WORK INSTRUCTION
Go through the entries one line at a time, and gather every line that has the word "button".

----- RECORDS FOR THE EXERCISE -----

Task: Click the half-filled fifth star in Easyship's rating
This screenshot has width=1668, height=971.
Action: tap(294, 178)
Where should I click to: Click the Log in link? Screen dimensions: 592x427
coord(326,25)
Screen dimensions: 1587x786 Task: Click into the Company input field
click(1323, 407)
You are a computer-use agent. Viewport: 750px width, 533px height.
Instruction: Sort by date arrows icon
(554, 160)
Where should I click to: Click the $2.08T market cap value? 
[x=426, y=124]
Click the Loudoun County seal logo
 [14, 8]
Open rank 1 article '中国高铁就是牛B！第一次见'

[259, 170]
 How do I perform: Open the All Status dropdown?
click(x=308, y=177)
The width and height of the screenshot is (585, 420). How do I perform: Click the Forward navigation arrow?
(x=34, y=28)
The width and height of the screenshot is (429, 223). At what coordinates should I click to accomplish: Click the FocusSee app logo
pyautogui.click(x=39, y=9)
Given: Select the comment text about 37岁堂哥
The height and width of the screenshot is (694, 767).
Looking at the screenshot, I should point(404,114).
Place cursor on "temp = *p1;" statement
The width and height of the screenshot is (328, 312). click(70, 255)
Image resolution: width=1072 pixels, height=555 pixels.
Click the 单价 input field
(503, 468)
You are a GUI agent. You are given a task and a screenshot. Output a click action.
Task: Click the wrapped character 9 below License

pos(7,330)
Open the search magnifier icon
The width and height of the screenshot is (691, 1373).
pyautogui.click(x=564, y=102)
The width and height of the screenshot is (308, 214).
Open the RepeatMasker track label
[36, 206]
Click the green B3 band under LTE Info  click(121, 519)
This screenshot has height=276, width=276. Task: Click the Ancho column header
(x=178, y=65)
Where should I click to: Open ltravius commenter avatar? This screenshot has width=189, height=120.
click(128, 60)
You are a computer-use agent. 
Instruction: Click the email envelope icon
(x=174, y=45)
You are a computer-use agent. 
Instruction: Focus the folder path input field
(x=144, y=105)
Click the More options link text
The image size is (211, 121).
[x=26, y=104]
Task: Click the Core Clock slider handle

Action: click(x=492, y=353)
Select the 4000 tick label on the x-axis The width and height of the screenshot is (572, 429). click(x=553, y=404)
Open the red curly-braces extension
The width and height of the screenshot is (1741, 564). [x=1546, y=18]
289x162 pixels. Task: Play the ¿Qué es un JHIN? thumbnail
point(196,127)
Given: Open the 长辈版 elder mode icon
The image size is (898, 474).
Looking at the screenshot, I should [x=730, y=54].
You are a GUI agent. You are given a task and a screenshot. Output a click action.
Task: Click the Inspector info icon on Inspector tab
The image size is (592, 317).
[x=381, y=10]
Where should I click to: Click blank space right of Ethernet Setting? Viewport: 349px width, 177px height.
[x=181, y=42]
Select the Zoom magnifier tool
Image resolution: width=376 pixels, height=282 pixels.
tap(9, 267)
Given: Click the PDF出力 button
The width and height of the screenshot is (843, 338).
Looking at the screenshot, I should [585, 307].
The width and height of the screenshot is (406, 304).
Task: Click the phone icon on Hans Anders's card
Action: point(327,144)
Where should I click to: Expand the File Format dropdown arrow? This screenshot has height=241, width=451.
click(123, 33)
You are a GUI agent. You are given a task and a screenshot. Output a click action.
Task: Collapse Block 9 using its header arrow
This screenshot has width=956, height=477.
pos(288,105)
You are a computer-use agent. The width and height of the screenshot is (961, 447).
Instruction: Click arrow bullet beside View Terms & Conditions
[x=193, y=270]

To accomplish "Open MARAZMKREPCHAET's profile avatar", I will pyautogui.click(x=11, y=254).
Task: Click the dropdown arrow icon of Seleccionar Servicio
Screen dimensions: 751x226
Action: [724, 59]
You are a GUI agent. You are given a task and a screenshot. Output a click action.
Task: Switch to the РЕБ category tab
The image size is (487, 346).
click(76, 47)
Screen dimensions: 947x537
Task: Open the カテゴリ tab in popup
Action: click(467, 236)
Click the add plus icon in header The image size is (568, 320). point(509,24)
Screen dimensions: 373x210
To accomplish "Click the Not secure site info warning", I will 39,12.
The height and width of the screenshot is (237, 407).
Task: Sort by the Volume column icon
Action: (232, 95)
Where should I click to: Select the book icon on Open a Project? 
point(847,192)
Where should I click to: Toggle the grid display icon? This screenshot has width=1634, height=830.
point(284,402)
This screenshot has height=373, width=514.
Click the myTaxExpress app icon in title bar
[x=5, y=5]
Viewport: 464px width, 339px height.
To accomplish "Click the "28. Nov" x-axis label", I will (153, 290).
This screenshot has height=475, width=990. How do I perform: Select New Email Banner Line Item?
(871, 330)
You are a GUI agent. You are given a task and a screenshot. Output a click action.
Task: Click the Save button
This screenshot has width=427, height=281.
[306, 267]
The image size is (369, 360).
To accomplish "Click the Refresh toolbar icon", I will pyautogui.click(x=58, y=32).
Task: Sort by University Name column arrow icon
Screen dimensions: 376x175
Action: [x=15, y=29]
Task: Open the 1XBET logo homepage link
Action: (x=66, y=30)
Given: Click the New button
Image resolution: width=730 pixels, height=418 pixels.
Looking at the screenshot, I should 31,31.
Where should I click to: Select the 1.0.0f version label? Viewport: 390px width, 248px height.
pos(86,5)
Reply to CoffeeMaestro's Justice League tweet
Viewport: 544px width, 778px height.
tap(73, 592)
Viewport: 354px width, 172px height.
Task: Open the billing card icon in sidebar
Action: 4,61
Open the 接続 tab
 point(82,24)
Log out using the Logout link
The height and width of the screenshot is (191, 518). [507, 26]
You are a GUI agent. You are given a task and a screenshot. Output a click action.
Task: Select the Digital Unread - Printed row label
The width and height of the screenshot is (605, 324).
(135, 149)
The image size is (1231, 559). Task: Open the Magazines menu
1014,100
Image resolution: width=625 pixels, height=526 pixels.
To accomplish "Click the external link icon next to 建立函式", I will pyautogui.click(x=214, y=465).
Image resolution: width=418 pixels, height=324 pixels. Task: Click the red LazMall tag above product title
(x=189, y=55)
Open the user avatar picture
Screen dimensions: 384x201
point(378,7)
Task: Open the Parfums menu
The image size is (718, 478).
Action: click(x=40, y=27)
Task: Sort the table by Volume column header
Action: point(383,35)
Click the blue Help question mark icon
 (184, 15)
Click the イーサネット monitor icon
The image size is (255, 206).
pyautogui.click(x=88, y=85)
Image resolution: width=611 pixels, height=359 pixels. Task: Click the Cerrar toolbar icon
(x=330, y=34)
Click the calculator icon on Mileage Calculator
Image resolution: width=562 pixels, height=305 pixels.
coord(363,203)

-----

TASK OUTPUT
Given: Click the PDF出力 button
Task: Click the Save button
Given: Click the New button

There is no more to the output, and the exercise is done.